Arthur Kleinman, a psychiatrist and anthropologist, stated that ‘medicine deals with two kinds of reality, “scientific” and “ordinary”; both a biophysical and human science’ [7]. Medical systems do exist in socio-cultural contexts, and ‘the experience of illness is a cultural or symbolic reality’ [7]. Kleinman argued that the narrow traditional medical gaze exists in a system which is ‘an ordered, coherent body of ideas, values, and practices embedded in a given cultural context from which it derives its signification’ [7]. While there is an assumption of power on the behalf of the clinician, ‘the acts of ordering, naming, interpreting, and offering therapy for illness are aspects of symbolic reality common to both the sick individual, the healer, and their society’ [7]. What then is the role of classificatory systems? In psychiatry practice, there is a reliance on the World Health Organisation’s ICD-10 criteria, or the American DSM criteria when applying diagnostic classifications. Having an overarching conceptual understanding of the individuals’ experience helps to guide treatment and provide prognostic clarity that can be comforting and empowering to both patients and their families. This supports the use of diagnostic classification systems despite their flaws and in some cases lack of pure objectivity.

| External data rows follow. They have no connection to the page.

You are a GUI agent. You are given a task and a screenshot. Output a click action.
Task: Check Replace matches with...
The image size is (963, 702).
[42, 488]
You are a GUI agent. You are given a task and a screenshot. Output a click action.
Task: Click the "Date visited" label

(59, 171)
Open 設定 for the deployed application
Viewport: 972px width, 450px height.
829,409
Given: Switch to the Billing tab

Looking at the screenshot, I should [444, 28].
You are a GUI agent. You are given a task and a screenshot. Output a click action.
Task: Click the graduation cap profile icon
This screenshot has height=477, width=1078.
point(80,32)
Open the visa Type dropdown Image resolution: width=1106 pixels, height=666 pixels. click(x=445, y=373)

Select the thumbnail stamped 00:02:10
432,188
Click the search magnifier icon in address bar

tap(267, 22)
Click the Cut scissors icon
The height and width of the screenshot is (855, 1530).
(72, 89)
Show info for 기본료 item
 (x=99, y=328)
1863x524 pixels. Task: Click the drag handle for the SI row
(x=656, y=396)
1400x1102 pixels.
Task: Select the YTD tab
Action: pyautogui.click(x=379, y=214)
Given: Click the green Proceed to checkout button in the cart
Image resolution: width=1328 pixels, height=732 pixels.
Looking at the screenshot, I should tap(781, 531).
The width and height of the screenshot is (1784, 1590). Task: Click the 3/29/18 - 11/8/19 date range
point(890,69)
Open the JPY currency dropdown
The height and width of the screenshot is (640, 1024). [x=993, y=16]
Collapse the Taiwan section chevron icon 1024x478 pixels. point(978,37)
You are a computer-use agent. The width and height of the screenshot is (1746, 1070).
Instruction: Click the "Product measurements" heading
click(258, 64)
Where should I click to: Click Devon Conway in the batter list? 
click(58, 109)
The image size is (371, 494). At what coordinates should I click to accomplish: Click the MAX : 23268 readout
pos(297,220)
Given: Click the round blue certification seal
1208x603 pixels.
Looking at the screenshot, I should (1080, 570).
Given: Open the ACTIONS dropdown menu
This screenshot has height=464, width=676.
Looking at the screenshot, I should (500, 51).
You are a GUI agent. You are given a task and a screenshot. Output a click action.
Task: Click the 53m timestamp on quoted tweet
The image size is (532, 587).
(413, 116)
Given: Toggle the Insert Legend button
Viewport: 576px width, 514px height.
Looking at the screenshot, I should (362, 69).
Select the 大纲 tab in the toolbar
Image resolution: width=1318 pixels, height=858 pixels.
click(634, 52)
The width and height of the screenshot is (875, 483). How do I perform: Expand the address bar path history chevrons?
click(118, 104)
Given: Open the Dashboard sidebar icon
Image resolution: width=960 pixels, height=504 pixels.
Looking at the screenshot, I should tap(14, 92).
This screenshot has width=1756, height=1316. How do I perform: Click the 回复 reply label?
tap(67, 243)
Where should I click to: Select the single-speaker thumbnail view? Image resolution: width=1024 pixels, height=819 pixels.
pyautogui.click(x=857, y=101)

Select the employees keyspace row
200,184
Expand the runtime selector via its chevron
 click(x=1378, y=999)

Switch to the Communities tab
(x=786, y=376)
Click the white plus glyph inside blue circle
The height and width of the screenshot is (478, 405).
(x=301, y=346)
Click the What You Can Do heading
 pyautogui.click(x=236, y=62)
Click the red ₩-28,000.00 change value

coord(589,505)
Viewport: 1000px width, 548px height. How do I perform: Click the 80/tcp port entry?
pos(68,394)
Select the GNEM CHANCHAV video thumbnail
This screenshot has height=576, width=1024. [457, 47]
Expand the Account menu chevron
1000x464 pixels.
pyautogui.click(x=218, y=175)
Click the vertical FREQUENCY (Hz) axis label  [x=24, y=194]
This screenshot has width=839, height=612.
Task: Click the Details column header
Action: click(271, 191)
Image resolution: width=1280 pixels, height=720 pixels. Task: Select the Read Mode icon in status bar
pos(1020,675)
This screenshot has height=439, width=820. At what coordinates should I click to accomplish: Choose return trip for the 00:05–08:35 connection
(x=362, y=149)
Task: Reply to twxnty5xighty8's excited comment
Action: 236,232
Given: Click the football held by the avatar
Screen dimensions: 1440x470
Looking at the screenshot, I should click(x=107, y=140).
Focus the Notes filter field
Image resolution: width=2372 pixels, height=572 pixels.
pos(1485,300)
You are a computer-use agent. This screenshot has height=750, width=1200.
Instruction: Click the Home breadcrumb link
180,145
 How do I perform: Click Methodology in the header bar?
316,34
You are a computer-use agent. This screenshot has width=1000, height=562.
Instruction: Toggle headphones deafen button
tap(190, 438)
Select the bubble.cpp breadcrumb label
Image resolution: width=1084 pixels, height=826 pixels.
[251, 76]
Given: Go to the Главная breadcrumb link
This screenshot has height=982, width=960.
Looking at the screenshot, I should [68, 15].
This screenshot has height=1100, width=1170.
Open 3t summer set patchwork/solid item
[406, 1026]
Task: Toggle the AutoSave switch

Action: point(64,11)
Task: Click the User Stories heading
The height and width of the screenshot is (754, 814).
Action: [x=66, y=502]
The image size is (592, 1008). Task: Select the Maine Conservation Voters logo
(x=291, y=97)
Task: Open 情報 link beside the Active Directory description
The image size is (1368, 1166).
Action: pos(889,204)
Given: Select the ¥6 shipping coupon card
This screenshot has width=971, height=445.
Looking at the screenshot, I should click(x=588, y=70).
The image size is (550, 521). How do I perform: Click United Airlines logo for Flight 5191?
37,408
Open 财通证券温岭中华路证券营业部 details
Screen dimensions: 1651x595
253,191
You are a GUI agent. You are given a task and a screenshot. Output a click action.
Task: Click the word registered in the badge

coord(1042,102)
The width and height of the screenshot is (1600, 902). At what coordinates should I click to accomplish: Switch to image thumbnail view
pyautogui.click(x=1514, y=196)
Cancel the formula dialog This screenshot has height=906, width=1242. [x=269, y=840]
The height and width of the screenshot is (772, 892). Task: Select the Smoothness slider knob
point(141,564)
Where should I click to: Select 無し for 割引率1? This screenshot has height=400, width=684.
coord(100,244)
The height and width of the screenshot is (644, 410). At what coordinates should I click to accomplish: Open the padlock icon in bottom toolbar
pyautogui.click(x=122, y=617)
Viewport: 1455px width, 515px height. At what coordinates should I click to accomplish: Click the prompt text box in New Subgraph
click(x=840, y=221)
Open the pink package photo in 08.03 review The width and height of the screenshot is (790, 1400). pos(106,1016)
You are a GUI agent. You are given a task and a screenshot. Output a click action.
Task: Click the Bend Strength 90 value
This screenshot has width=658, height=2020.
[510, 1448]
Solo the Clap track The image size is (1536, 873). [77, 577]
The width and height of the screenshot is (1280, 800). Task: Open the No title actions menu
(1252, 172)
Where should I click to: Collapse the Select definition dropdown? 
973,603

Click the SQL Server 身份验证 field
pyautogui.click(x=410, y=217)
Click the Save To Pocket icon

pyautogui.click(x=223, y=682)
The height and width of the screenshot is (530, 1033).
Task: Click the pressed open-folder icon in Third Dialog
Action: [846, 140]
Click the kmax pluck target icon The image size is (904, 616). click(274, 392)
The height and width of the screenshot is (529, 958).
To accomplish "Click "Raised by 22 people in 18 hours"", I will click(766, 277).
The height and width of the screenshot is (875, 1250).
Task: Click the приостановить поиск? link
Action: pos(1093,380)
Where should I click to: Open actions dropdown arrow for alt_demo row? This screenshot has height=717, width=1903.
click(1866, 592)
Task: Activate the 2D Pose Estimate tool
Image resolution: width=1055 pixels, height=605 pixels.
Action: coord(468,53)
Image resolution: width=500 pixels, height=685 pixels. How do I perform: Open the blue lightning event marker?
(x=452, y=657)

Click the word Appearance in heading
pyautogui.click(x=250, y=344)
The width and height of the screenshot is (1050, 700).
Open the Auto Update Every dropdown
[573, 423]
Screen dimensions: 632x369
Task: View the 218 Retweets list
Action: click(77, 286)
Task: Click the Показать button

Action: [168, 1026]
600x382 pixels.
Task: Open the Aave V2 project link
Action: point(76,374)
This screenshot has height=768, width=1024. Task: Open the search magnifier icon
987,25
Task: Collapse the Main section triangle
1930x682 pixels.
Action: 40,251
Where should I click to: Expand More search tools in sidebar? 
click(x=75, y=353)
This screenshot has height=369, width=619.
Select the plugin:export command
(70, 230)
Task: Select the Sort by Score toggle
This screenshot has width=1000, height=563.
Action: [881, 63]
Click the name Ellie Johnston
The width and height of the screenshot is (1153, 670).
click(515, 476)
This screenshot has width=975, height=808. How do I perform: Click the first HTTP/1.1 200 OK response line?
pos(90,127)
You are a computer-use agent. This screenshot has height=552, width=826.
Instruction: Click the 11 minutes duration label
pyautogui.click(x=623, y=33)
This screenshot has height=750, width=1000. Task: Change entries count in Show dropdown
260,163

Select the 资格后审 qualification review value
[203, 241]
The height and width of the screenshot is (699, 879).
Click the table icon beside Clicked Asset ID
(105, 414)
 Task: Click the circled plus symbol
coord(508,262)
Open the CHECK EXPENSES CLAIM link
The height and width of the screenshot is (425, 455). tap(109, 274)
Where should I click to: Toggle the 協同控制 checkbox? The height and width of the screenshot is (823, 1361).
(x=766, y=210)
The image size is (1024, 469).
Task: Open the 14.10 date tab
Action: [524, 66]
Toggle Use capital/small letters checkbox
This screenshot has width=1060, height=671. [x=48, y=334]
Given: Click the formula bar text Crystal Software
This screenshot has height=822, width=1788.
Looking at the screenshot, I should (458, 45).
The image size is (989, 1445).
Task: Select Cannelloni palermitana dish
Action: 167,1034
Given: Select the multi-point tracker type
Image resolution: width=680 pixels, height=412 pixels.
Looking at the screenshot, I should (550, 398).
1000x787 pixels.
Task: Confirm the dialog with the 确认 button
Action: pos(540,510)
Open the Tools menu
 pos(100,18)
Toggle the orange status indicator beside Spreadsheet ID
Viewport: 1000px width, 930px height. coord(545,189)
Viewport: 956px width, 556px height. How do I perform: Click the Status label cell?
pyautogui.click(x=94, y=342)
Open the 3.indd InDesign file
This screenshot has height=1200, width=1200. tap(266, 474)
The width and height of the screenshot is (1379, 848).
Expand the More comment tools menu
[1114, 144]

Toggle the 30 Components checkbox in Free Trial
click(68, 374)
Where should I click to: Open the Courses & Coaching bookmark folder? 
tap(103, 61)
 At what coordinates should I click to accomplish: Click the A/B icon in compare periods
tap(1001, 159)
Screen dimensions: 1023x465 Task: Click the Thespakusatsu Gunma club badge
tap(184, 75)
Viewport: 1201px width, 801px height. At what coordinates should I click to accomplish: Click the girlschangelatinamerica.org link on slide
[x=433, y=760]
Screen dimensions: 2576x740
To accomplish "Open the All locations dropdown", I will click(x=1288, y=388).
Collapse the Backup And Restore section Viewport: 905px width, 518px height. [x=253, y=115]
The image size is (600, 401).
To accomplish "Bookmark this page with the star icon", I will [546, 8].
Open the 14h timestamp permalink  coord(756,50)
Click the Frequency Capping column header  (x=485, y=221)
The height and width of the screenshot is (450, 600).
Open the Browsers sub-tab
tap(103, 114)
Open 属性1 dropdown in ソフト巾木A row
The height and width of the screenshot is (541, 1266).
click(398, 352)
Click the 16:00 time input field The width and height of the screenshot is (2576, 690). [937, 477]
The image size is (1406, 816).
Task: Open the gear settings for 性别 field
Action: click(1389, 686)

In psychiatry, it is clear that ‘the experience of illness involves feelings, ideas, values, language and non-verbal communication’ [7], all of which are included in a thorough mental state examination. Kleinman argued that there are ‘systematic attempts to restrict medicine’s symbolic reality to a single discipline, psychiatry, peripheral to the central core of medical research interests and practices’ [7]. Kleinmann recognised that psychiatry retains the wider biopsychosocial gaze that is missing in Foucault’s medical gaze, despite its narrow diagnostic classificatory systems.

Patient narratives of illness

The medical model and its use in the medical gaze ties in with rationalism, black-and-white thinking and beliefs within Western medicine. Byron J. Good, a medical anthropologist, defined the primary role of clinical medicine as ‘the interpretation of the patient’s symptoms by relating them to their functional and structural sources in the body and to underlying disease entities’ [7]. However, he also notes that ‘all medicine joins rational and deeply irrational elements, combining an attention to the material body with a concern for the moral dimensions of sickness and suffering’ [7]. Subjectivity exists for both patient and clinician and inter-rater reliability may not be consistent, and psychiatrists called to provide expert opinion do not always agree in their assessments.

Diagnostic definitions lose their importance if the focus can instead be on individualised treatment of the suffering and distress of each individual, using overarching diagnostic definitions in order to guide these treatments. Good speaks of symptoms as ‘expressions of the experience of distress, communicated as an ordered set of complaints’, but how can this order be ensured? In psychiatry, an understanding of language and culture is integral to definitions of diagnoses themselves. A delusion is defined as ‘a false, unshakeable idea or belief which is out of keeping with the patient’s educational, cultural and social background’ [8]. This is increasingly important in an Irish society which is becoming more diverse.


Foucault’s concept of the medical gaze is not relevant to the modern psychiatric clinician. The power he speaks of exists only in the initial period of a patients’ illnesses as a treatment tool. While the medical gaze ties clinicians to the use of narrow diagnostic criteria in the treatment of patients, focus should instead be on individualised treatment of the suffering and distress of every individual. It is both increasingly important and difficult for psychiatry services to retain this open perspective to treatment of suffering and distress in a setting where there is increasing pressure secondary to underfunding and increased presentations. Clinicians should continue to focus on helping rather than controlling patients, particularly within a specialty with such direct exposure to the human suffering resulting from trauma, control and societal pressures.